* EXERCISE DESCRIPTION
Rewrite the records below, replacing "Viewport" with "Window" wherever it occurs and leaving everything else unchanged.

* RECORDS PROVIDED
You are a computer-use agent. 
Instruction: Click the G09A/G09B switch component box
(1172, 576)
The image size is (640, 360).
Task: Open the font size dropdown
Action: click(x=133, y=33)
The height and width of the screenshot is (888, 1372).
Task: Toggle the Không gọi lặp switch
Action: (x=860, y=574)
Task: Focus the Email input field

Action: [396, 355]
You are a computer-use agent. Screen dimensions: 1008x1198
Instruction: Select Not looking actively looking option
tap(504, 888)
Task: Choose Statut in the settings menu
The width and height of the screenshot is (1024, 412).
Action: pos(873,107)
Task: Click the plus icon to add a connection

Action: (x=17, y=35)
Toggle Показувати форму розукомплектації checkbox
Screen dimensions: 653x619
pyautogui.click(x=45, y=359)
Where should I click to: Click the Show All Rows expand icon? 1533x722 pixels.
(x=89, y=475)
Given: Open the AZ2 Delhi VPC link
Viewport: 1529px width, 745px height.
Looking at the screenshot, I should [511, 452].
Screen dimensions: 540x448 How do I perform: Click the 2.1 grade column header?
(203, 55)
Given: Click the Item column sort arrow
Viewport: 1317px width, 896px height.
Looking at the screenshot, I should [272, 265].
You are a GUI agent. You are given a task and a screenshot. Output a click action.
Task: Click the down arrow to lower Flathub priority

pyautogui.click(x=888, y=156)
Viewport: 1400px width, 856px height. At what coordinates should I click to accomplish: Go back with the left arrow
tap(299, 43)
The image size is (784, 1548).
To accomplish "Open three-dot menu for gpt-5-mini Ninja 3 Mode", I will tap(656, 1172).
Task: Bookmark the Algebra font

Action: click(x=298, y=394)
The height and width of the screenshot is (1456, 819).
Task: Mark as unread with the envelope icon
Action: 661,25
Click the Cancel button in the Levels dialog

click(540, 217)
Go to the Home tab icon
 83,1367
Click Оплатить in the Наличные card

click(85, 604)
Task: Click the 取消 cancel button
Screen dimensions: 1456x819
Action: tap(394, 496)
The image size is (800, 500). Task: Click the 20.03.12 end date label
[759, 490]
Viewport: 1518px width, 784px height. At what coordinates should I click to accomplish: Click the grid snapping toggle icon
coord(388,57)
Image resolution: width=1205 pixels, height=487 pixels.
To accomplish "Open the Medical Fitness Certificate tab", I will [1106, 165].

* CORRECT RESULT
You are a computer-use agent. 
Instruction: Click the G09A/G09B switch component box
(1172, 576)
The image size is (640, 360).
Task: Open the font size dropdown
Action: click(x=133, y=33)
The height and width of the screenshot is (888, 1372).
Task: Toggle the Không gọi lặp switch
Action: (x=860, y=574)
Task: Focus the Email input field

Action: [396, 355]
You are a computer-use agent. Screen dimensions: 1008x1198
Instruction: Select Not looking actively looking option
tap(504, 888)
Task: Choose Statut in the settings menu
The width and height of the screenshot is (1024, 412).
Action: pos(873,107)
Task: Click the plus icon to add a connection

Action: (x=17, y=35)
Toggle Показувати форму розукомплектації checkbox
Screen dimensions: 653x619
pyautogui.click(x=45, y=359)
Where should I click to: Click the Show All Rows expand icon? 1533x722 pixels.
(x=89, y=475)
Given: Open the AZ2 Delhi VPC link
Window: 1529px width, 745px height.
Looking at the screenshot, I should [511, 452].
Screen dimensions: 540x448 How do I perform: Click the 2.1 grade column header?
(203, 55)
Given: Click the Item column sort arrow
Window: 1317px width, 896px height.
Looking at the screenshot, I should [272, 265].
You are a GUI agent. You are given a task and a screenshot. Output a click action.
Task: Click the down arrow to lower Flathub priority

pyautogui.click(x=888, y=156)
Window: 1400px width, 856px height. At what coordinates should I click to accomplish: Go back with the left arrow
tap(299, 43)
The image size is (784, 1548).
To accomplish "Open three-dot menu for gpt-5-mini Ninja 3 Mode", I will tap(656, 1172).
Task: Bookmark the Algebra font

Action: click(x=298, y=394)
The height and width of the screenshot is (1456, 819).
Task: Mark as unread with the envelope icon
Action: 661,25
Click the Cancel button in the Levels dialog

click(540, 217)
Go to the Home tab icon
 83,1367
Click Оплатить in the Наличные card

click(85, 604)
Task: Click the 取消 cancel button
Screen dimensions: 1456x819
Action: tap(394, 496)
The image size is (800, 500). Task: Click the 20.03.12 end date label
[759, 490]
Window: 1518px width, 784px height. At what coordinates should I click to accomplish: Click the grid snapping toggle icon
coord(388,57)
Image resolution: width=1205 pixels, height=487 pixels.
To accomplish "Open the Medical Fitness Certificate tab", I will [1106, 165].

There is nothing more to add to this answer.